Here’s 4 quick tips to crawling out of the pit of a relationship that fell asleep:
1. Make yourself more interesting: It’s easy to look upon our spouse, or our relationship, as the problem, and then blame our boredom on those, because they’re convenient. It’s harder to take responsibility for our own boredom, and do something about it.
I propose doing something radically different. I invite you to take a look at your own individual life – aside from the relationship – and ask yourself, “What can I do to make myself more interesting – to myself?” When you can generate answers to this question, you’re starting to make something happen. Maybe it’s learning to communicate differently. Maybe it’s learning how to speak Portuguese. Maybe it’s taking up reading about topics that once interested you, that got pushed aside by a busy life. Or maybe it’s getting involved in volunteerism. But working to make yourself more interesting is by far a major step towards developing renewed interest in your relationship.
2. Talk about the boredom: Too often, couples who are bored make it worse by failing to call the elephant in the room what it is. If boredom is obviously a problem in your relationship, why you you keep contributing to it – because it’s easy? Quit having the same doldrum conversations, and say to your partner, “We need to talk about something that needs to change for me in the relationship.” Make it a priority, and have a conversation to get the ball rolling.

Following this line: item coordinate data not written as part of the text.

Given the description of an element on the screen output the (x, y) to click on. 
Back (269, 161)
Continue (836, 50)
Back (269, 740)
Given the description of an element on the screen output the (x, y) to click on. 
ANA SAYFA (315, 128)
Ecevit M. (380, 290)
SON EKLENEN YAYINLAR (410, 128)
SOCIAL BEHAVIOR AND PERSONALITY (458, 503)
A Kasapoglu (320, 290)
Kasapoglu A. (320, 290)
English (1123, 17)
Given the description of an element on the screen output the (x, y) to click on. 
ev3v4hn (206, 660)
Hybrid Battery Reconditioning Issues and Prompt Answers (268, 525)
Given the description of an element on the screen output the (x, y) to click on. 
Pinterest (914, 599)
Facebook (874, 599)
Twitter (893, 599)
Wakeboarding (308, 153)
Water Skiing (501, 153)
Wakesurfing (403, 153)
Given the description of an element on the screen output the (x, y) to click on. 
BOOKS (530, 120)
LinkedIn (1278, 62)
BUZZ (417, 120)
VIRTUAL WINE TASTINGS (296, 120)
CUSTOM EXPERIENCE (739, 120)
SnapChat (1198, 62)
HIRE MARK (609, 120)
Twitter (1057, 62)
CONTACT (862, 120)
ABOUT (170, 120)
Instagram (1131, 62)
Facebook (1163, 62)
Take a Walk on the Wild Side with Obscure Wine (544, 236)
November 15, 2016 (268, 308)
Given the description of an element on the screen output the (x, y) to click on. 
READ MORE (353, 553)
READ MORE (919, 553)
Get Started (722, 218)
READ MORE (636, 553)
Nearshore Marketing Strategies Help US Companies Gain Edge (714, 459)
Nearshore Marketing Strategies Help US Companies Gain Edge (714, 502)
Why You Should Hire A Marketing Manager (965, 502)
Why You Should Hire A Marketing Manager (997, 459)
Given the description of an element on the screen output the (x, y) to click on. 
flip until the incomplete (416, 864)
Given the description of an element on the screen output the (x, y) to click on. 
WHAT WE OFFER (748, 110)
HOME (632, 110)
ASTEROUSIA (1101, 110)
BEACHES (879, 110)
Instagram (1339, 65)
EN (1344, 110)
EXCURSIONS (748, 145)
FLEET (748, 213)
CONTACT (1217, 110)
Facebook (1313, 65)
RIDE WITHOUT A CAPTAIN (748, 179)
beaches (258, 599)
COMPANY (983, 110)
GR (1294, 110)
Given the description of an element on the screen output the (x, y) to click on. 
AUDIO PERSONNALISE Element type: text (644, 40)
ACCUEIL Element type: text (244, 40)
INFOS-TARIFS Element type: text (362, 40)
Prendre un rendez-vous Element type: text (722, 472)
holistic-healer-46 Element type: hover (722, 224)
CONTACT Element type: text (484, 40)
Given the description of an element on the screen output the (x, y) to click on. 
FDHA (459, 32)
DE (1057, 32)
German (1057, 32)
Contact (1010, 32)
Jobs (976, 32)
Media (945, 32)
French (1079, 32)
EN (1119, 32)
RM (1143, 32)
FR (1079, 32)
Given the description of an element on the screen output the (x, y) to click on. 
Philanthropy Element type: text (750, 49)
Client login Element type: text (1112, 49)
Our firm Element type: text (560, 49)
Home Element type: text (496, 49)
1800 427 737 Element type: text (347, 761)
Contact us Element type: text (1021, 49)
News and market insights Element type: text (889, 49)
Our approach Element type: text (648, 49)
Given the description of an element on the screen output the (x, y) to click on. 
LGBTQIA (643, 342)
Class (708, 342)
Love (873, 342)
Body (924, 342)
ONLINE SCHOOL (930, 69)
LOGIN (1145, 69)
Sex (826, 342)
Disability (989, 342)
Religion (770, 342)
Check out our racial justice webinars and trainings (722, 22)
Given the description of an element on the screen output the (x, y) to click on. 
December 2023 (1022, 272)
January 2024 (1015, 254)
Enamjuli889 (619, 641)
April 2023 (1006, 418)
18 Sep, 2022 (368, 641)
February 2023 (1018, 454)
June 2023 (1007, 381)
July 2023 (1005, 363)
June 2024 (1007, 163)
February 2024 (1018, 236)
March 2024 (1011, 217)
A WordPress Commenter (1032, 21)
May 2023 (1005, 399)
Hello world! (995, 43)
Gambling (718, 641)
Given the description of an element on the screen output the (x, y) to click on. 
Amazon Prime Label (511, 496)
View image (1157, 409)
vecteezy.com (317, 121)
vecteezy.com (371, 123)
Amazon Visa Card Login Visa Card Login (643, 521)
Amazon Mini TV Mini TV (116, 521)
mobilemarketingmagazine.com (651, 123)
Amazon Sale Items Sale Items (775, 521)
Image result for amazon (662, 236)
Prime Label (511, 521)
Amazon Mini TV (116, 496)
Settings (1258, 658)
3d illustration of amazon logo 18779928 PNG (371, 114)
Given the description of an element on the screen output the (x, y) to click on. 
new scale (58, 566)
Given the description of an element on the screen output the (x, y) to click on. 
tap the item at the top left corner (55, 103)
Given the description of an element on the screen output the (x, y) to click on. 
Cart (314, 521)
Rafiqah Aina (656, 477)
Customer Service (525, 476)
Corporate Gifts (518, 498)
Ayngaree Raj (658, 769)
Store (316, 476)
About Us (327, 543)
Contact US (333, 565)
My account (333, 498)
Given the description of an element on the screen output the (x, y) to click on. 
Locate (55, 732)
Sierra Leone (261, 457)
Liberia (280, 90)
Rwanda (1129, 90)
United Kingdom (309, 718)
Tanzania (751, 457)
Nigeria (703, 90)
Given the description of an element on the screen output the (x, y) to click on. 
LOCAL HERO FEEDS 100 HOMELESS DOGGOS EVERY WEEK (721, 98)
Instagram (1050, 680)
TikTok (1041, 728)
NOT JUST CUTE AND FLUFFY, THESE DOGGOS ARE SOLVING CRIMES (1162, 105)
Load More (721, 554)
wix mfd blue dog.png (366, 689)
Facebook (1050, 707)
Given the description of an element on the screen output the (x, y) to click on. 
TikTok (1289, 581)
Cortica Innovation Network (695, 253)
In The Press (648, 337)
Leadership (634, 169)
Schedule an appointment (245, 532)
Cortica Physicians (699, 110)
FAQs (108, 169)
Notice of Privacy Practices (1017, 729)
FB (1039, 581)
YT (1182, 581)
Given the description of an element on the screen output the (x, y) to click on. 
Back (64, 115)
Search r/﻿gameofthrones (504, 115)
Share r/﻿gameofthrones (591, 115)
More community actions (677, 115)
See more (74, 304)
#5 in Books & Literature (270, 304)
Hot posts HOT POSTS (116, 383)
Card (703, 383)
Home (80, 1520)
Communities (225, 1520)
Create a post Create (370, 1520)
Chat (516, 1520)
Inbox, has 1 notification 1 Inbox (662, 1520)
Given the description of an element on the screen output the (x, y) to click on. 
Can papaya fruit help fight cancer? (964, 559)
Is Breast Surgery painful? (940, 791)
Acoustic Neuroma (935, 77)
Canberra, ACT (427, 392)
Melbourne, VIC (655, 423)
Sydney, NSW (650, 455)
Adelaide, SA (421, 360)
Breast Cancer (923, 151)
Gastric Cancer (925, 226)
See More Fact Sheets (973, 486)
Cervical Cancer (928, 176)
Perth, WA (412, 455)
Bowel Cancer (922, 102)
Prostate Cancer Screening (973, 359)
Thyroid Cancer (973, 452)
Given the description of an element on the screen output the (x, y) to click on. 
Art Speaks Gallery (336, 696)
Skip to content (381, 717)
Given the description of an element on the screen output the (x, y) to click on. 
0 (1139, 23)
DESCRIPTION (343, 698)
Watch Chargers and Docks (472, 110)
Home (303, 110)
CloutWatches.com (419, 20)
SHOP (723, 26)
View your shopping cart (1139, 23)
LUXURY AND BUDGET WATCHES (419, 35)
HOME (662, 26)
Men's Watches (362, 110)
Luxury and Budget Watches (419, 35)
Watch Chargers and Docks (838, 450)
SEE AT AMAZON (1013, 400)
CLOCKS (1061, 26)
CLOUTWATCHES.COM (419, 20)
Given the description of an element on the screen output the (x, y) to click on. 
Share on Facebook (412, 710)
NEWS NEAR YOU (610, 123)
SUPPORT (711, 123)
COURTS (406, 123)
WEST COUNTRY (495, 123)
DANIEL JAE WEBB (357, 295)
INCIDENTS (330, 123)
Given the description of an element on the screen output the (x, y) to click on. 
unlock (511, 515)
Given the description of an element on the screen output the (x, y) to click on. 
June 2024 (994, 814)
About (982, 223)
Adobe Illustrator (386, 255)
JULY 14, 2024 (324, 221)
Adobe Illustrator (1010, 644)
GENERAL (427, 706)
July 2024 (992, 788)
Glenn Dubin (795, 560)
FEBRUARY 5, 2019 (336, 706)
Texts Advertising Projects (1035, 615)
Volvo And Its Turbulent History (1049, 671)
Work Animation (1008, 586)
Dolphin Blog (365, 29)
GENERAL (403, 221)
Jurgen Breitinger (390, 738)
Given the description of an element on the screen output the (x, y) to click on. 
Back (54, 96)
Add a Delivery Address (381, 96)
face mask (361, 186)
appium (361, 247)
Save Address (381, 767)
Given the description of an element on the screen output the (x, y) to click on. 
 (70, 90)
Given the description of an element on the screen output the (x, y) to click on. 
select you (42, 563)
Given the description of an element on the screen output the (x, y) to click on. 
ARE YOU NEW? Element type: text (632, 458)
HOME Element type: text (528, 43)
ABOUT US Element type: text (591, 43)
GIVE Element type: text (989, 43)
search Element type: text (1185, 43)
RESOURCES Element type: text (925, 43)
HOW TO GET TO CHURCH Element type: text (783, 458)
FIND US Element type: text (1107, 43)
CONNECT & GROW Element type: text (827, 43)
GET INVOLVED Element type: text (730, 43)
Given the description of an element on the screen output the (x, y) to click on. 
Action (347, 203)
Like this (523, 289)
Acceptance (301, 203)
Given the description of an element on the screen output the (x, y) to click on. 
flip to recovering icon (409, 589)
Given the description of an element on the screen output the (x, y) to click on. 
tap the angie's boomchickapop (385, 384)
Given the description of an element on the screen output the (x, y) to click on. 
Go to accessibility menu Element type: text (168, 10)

3. Come up with a list of boredom breakers together: Get together (even after the conversation above), and brainstorm about the things that you both enjoy doing together. The very act of brainstorming together will remind you both of the “getting to know you” process that you once enjoyed, before the stalemate set in. Coming up with activities that you both love to do is key. Bonus points: come up with right brained activities, or fun things to do to get you out of your head. Try indoor rock climbing, creating art or music together (there’s Taiko Drumming here in Phoenix – bash on those big old Japanese drums together), or doing something “non-intellectual” or for pure fun.
4. Talk about the anger: Often times, boredom is really anger that’s been frozen. If there is anger between you two, air it out. Talk about it, melt the anger or tension, and get back to spontaneity and fun. Boredom is an intellectual, or mental, way to express anger sometimes, and it’s a way (esp. for men), to distance themselves from their partners. Talk about anger if it’s a problem for you, and you may see boredom start to blow out of your relationship with that simple change.